-- BEGIN EXCERPT --

The Hoogvliet holds the class notation ‘loading/ unloading aground’. This particularity, also called NAABSA for ‘Not Always Afloat But Safely Aground’, allows for the cargo operations to continue also when the tide drops and the ship makes contact with the bottom, which in some ports in the UK is still a frequent occurrence.
The fact that Damen Shipyards continues to develop the Combi Freighter 3850 series is demonstrated by the fact that they installed, free of charge to the customer, an Optima propeller nozzle on Hoogvliet. Having identical ships trading with and without the nozzle will allow for an evaluation of the effects of the nozzle (smaller propeller but improved propeller loading) through a range of different reallife conditions. Both the Haringvliet and the Hoogvliet are equipped with measuring devices which monitor the fuel consumption 24/7. After a year of sailing, an accurate cost-benefit analysis will be made for the propeller nozzle.
Propulsion on Hoogvliet is with a single MaK main engine of type 8M 20C, resulting in a top speed – fully loaded – of 11.2 knots. This engine features a turbocharger and a dual fresh water cooling system. It runs on both HFO and gas oil and is coupled to a controllable pitch propeller (CPP). With the CPP, the engine’s rpm can be kept constant, allowing for electrical power production through the Stamford shaft generator (and thus on HFO), rather than through the separate diesel-driven generator set. The cooling is with two service pumps circulating the (fresh) cooling water for the heat exchangers through box coolers in the sides. Although exhaust treatment is not provided, space is available for scrubbers should it be needed later on.
For ballast water treatment, the same applies. The convention on BWT is not ratified yet and it is expected that ballast water treatment systems will still make strong technological progress in the years to come. Hence, it is not built-in for the moment, but the space is reserved for a later retro-fit if needed. Ballasting or de-ballasting can be done in five hours with two bilge/ballast pumps rated at 150 m3 each.
The electrical installation was done by Alewijnse Marine, which also supplied the navigation and communication equipment through their new subsidiary called Admarel. A notable inclusion is the V-SAT broadband satellite internet connection, which is an essential link between the ship and the management on shore.

-- END EXCERPT --
-- BEGIN RECORDS SUPPLIED --

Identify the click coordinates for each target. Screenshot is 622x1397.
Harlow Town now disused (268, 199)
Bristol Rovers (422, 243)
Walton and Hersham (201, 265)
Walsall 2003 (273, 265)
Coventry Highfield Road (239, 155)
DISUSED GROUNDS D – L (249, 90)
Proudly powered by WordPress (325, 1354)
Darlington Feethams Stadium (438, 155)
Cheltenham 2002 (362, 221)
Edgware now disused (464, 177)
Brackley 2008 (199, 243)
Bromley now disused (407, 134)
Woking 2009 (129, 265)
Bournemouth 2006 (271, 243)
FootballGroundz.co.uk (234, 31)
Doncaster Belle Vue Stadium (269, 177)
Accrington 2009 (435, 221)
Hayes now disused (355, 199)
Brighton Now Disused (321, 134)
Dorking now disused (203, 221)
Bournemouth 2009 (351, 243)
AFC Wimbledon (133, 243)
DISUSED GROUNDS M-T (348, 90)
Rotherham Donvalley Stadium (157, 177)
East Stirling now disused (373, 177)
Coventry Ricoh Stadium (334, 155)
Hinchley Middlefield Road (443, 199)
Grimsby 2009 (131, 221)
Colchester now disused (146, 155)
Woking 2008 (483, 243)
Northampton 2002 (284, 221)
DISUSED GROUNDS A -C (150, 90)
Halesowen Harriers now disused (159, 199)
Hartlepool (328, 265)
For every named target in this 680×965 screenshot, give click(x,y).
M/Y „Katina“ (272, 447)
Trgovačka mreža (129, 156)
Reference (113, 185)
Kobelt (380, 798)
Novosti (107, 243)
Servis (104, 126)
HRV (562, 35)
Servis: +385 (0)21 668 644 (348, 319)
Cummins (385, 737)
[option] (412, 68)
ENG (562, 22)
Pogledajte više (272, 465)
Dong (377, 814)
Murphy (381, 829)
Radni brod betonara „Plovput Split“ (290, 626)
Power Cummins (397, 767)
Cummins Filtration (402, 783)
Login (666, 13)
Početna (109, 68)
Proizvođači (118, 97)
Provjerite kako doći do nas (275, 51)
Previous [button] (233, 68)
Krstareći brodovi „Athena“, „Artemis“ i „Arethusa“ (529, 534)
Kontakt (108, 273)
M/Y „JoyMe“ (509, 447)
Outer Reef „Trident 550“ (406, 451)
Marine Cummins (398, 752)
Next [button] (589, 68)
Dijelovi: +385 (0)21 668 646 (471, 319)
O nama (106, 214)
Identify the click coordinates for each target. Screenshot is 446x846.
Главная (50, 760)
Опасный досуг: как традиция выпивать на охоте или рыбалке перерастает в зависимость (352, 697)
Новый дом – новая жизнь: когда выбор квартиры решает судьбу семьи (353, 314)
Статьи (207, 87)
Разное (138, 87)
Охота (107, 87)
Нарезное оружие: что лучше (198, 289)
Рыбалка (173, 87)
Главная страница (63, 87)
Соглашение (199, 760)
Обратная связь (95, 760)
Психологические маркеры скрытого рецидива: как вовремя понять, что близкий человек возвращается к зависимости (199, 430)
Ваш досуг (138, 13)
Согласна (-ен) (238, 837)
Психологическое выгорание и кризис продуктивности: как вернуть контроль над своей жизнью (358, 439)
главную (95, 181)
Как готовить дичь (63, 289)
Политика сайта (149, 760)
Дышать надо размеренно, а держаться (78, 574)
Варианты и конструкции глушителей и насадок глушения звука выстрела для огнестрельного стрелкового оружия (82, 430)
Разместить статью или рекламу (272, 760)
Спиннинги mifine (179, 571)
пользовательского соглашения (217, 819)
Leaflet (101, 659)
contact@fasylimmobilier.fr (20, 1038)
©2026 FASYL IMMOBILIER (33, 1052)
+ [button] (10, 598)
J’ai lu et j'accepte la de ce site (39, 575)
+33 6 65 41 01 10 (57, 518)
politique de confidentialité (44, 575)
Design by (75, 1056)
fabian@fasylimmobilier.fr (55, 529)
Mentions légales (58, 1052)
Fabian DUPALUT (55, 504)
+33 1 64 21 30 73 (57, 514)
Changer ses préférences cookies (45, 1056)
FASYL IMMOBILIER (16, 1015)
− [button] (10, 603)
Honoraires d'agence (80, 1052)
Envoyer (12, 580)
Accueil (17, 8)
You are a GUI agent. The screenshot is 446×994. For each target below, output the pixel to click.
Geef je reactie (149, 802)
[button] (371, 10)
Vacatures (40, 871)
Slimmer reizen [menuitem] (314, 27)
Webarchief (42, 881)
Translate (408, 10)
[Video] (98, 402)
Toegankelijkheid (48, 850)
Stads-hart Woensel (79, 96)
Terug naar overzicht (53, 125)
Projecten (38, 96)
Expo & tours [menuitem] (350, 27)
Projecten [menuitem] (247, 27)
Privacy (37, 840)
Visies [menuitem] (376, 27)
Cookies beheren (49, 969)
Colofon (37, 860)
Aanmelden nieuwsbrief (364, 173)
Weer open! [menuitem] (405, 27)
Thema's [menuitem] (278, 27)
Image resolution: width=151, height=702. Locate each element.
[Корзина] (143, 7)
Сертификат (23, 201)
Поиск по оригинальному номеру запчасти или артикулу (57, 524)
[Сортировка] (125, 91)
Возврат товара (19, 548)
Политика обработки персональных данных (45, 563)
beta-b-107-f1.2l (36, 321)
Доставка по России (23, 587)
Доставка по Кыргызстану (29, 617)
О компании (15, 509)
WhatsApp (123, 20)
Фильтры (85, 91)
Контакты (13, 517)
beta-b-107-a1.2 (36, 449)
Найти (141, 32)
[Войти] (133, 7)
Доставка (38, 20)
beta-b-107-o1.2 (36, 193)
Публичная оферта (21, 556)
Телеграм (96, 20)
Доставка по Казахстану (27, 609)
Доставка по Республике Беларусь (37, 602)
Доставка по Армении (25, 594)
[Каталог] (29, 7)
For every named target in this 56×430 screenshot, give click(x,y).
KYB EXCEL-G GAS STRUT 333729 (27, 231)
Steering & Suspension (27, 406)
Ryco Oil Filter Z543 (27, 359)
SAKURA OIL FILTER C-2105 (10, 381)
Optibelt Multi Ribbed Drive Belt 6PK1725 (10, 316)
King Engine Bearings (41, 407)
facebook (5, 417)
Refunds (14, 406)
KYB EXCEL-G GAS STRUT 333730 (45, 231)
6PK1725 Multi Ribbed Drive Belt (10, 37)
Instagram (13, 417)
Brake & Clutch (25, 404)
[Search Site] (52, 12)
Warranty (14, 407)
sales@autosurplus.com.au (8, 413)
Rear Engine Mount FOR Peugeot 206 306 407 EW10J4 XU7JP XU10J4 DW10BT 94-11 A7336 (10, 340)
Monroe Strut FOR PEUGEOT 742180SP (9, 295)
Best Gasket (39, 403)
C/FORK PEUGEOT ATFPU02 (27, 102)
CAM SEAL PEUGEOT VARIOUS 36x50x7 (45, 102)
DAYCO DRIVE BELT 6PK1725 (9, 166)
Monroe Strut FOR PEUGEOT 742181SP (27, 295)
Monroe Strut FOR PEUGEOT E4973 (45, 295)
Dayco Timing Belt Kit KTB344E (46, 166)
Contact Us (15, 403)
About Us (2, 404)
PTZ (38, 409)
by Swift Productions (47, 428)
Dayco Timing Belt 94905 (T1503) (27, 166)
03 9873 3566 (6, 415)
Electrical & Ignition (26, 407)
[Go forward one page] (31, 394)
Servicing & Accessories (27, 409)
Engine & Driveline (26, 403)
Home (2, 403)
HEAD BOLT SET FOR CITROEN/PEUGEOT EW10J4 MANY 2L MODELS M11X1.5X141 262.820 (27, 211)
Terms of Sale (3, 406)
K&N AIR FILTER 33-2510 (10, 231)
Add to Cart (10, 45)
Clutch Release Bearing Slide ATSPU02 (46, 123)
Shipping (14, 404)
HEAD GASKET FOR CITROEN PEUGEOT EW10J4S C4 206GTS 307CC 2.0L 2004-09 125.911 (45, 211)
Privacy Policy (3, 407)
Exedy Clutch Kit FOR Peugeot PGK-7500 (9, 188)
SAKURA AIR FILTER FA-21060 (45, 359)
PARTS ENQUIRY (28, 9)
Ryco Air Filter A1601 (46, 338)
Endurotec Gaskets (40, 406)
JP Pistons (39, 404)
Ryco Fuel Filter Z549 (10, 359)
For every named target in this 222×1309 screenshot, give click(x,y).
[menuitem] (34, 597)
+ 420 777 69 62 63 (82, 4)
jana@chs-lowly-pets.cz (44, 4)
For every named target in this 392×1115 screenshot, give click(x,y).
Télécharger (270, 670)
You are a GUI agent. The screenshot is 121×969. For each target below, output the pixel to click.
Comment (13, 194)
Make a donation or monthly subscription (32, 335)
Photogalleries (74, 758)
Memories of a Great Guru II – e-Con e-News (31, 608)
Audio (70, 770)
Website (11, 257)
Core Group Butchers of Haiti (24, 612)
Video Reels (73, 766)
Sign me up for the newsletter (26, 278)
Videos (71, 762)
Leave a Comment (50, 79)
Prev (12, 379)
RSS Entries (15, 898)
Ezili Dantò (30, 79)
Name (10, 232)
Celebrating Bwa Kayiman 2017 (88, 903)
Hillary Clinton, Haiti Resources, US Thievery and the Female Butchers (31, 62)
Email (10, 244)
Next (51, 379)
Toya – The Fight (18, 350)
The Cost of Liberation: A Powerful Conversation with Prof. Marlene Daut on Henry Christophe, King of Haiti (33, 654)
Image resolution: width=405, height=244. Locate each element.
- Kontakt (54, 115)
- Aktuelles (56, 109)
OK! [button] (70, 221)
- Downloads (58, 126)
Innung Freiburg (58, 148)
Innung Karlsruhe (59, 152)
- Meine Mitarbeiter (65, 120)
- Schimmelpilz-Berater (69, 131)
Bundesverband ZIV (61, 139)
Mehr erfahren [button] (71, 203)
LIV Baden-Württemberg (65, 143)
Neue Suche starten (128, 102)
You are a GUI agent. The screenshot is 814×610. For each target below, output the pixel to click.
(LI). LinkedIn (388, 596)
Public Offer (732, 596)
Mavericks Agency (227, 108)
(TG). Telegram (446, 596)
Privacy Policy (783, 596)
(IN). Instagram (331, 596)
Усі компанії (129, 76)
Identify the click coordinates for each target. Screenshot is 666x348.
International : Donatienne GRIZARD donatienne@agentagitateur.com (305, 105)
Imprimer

-- END RECORDS SUPPLIED --

> REQUIRED TASK A:
Answer these questions from the Hoogvliet text:
(i) What does the abbreviation NAABSA stand for?
(ii) What top speed does the ship reach when fully loaded?
(iii) Which company did the electrical installation?
> REQUIRED TASK B: Continue the text on the Hoogvliet from its final sentence.
The data above is separate material from the text on the Hoogvliet.

> EXERCISE RESPONSE A:
(i) Not Always Afloat But Safely Aground
(ii) 11.2 knots
(iii) Alewijnse Marine

> EXERCISE RESPONSE B:
The hull for Hoogvliet was built at Damen Shipyards Galati in Romania, and then transported to Damen Bergum for outfitting. Typically, the build time amounts to 18 months, of which four to six months are spent outfitting in the Netherlands. Because of the Damen philosophy to build ships ‘for stock’, the delivery time of a new vessel can be well below the actual build time. Another advantage is that all major components are usually also in stock for quick delivery to a ship in service.
Such is the confidence that Damen Shipyards Bergum has in this product, that they offer their cargo vessels with a two-year warranty. Besides the commercial advantage, this allows the yard to detect problems which occur after the first year. This translates to improvements on consecutive ships in the series.
Damen Shipyards Bergum was established in 1955 and acquired from Bodewes by the Damen Shipyards Group in 1985. In the Damen Group, it is the division responsible for the design and construction of short and deep-sea cargo vessels, oil tankers and offshore logistic vessels. Currently the yard’s 90 employees build on average seven to eight vessels a year, mainly dry cargo vessels and oil tankers up to 14,000 dwt. Because of low bridges downstream from the yard, the entire accommodation and foredeck structure are placed temporarily on deck for outfitting. Only after the vessel is transferred to Harlingen, the accommodation is placed back and welded to the deck, followed by the connection of pipes and cables between hull and superstructure. Through years of experience, this has become a standard procedure for the yard. At the shipyard, a new Combi Freighter 3850 is currently under construction for delivery this summer, and a new hull has arrived which can be completed in a short time span.